More Prison Cells? A Poor Return on Taxpayer Dollars — and Less, not More Confidence in Our Justice System

Last week’s announcement by Public Safety Minister Vic Toews was disheartening, but predictable. In the face of stable or declining crime rates, the Harper Conservatives want to lock up more of their fellow citizens for longer periods of time, not because they think this will enhance social safety , but because they believe in punishment for its own sake; the strategy also serves to entrench their base of support amongst their hard core “law and order” supporters.

The difficulty for the Harper Conservatives is that the best available evidence demonstrates that their very costly approach — $80 million in B.C. alone — won’t enhance social safety at all. Recent research comparing about 30 nation-states reveals that there is no systematic relationship between rates of imprisonment and rates of crime. The extent to which a given country imprisons its citizens has no meaningful connection to the extent of crime that it experiences.  For example, between 1950 and 2000 criminal offences rose in Denmark, Finland, Sweden and Norway, in remarkably similar trajectories. At the same time, however, rates of imprisonment were quite  varied  from one country to the next, with Finland consistently decreasing its rate of imprisonment over time.  An example closer to home?  The U.S. homicide rate is at least three times as high as that of almost  all Western states and yet the U.S. imprisons more of its population per capita than any other country in the world.

The more significant relationship in the real world  — or at least in the world of science — is the relationship between imprisonment and confidence in the justice system. Globally speaking, the countries with the lowest rates of imprisonment have citizens who express the highest degrees of confidence in their justice systems. In the Baltic states of Denmark, Finland, Sweden and Norway about 70 per cent of citizens express  “a great deal” or “quite a lot” of confidence in their justice system – and in their fellow citizens. The portrait is quite similar in Switzerland, Austria, and the Netherlands, all countries with relatively low rates of imprisonment. In the United States the percentage of those expressing confidence in their justice system is about 29 per cent; in Canada the figure is about 57 per cent, not as dire as in the United States, but with our current regime in Ottawa we may yet be on track to catch those trendsetting Americans.

What’s also noteworthy is that the nation states with the highest levels of confidence in their justice systems (and in their fellow citizens) are consensus-based systems, with proportional representation as their hallmark – rather than winner take all, first past the post electoral systems. Put differently, these are states in which co-operation and compromise have become part of the culture – and it’s reflected in the confidence that citizens have in their electoral process and in each other.

As just one example of this approach to increasing rates of imprisonment we can look to Bill S-10, a Conservative legislative initiative that is currently making its way through the Senate.  The bill would imprison, for a minimum of six months, any citizen who grows more than six marijuana plants, irrespective of whether the grower uses any form of violence to accomplish his objective.
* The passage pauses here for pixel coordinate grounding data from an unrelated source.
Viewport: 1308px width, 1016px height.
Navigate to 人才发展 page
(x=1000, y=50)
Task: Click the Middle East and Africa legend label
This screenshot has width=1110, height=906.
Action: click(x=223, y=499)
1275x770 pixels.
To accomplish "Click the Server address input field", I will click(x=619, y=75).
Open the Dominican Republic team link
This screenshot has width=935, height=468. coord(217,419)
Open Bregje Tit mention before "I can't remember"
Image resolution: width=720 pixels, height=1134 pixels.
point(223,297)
A recent Angus Reid survey reveals that most Canadians don’t think marijuana use by adults should be illegal. Instead, they want the drug regulated, with health and safety as our benchmarks.
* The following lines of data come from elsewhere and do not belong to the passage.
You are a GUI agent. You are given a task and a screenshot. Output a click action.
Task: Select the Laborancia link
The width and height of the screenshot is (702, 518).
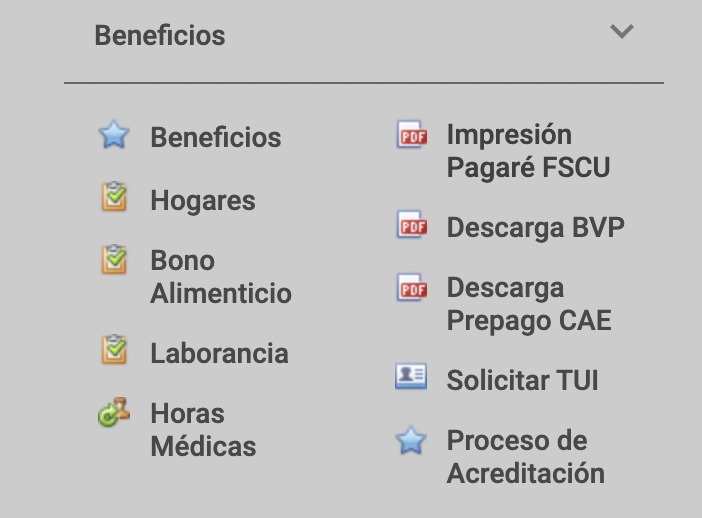pyautogui.click(x=219, y=354)

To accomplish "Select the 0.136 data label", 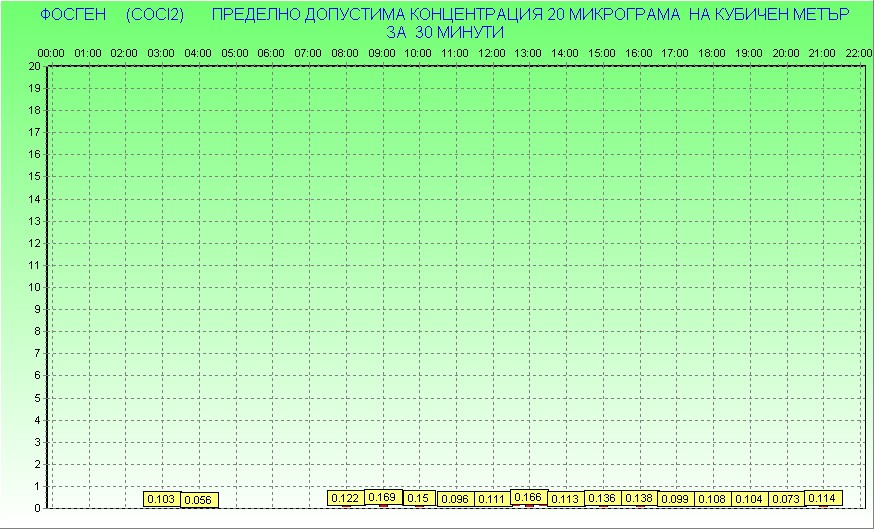I will 602,498.
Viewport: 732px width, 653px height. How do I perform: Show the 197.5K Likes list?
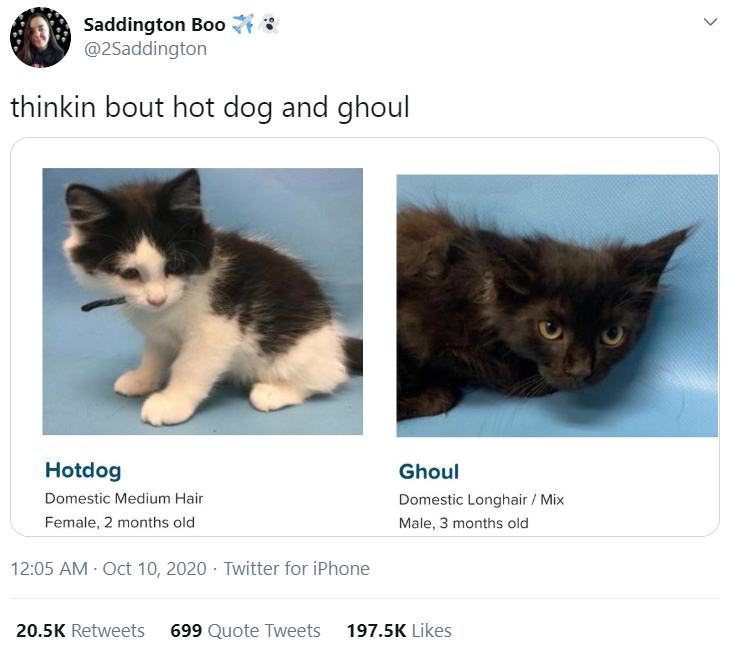(x=398, y=631)
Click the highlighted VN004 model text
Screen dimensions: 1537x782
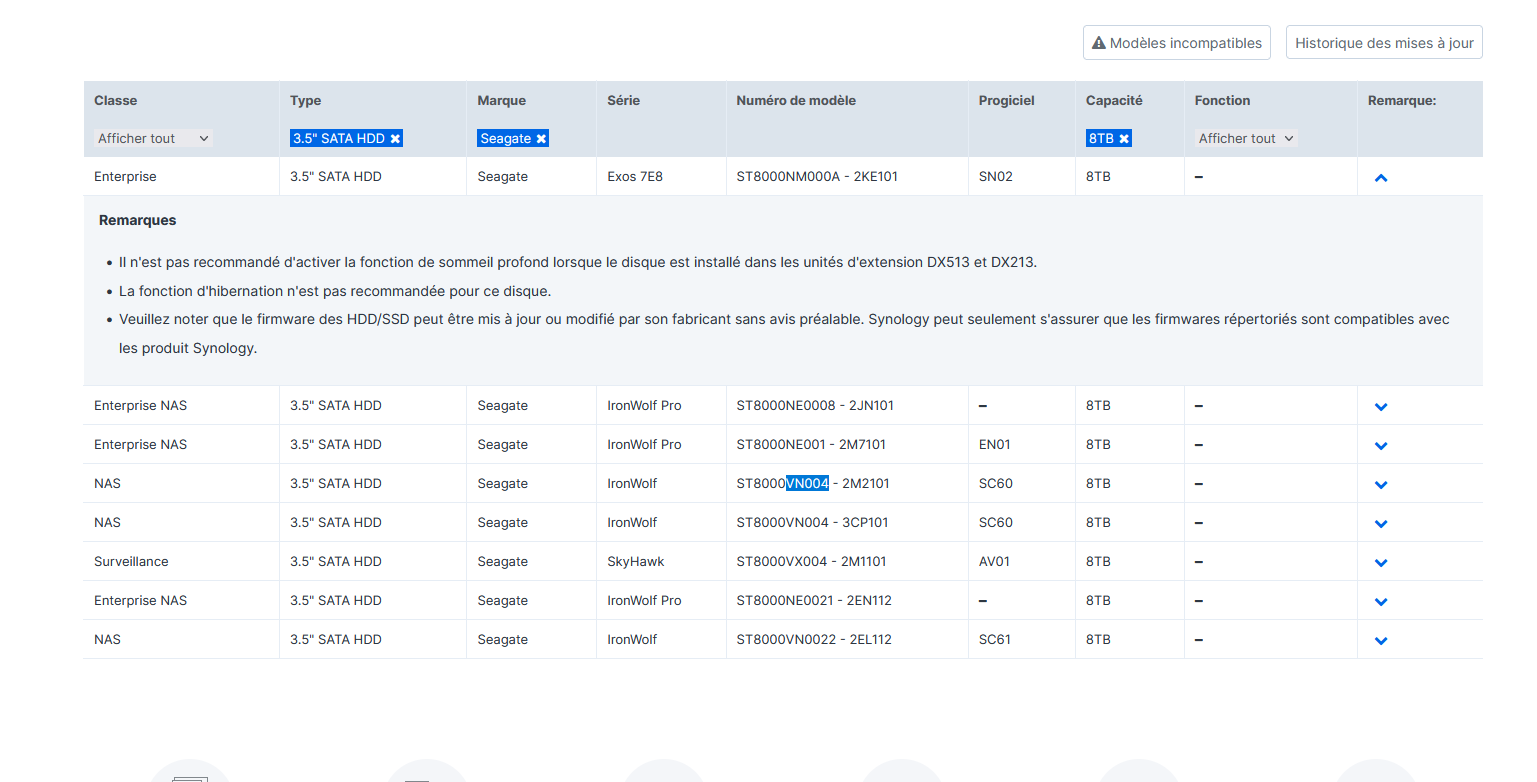pos(807,484)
The difficulty is that the Conservatives represent the minority of Canadians (about 35 per cent of us), but they appear to be able to govern as if they represent a majority of voters. Their solutions — lock up marijuana growers and a host of other offenders, and build more jails to house these folks. Yes, these are expensive and counter-productive strategies, but the sad reality is that our electoral system encourages this kind of behaviour, if only by default.